▶ Dataset records
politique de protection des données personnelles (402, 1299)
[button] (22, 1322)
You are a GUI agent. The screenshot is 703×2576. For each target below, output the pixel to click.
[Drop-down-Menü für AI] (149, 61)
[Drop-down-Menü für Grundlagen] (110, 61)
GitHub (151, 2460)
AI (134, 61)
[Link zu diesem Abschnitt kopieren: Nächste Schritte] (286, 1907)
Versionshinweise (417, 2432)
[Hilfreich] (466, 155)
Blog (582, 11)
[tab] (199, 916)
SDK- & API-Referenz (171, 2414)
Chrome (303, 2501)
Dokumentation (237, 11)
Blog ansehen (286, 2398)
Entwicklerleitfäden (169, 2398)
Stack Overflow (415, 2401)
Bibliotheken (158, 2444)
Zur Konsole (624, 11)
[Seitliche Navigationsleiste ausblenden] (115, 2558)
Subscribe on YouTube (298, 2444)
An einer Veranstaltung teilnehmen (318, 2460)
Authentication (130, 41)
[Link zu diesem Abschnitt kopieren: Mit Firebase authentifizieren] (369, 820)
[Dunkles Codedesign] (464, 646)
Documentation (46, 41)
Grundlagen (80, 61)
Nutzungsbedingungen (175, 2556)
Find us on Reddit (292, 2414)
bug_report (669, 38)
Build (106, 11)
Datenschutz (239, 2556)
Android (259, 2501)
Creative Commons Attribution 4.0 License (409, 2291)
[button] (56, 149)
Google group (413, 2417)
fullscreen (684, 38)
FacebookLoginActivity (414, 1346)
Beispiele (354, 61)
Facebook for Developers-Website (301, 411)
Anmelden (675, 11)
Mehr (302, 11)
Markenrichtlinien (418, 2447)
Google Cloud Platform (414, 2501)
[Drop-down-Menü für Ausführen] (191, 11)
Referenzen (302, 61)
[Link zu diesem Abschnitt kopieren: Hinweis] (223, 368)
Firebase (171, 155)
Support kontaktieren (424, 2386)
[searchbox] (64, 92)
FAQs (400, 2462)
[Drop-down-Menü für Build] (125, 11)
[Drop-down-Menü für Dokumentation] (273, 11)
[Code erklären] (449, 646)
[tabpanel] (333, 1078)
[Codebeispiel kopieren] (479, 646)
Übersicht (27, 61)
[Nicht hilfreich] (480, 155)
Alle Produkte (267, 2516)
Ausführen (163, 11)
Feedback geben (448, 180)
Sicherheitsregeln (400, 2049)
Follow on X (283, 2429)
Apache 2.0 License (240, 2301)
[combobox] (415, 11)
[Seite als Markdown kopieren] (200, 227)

▶ What to produce
Retype exactly, please, each line from the line that contains "[Link zu diesem Abschnitt kopieren: Hinweis]" through the last line of the entries above, with nothing added.

▶ Result for this task
[Link zu diesem Abschnitt kopieren: Hinweis] (223, 368)
Firebase (171, 155)
Support kontaktieren (424, 2386)
[searchbox] (64, 92)
FAQs (400, 2462)
[Drop-down-Menü für Build] (125, 11)
[Drop-down-Menü für Dokumentation] (273, 11)
[Code erklären] (449, 646)
[tabpanel] (333, 1078)
[Codebeispiel kopieren] (479, 646)
Übersicht (27, 61)
[Nicht hilfreich] (480, 155)
Alle Produkte (267, 2516)
Ausführen (163, 11)
Feedback geben (448, 180)
Sicherheitsregeln (400, 2049)
Follow on X (283, 2429)
Apache 2.0 License (240, 2301)
[combobox] (415, 11)
[Seite als Markdown kopieren] (200, 227)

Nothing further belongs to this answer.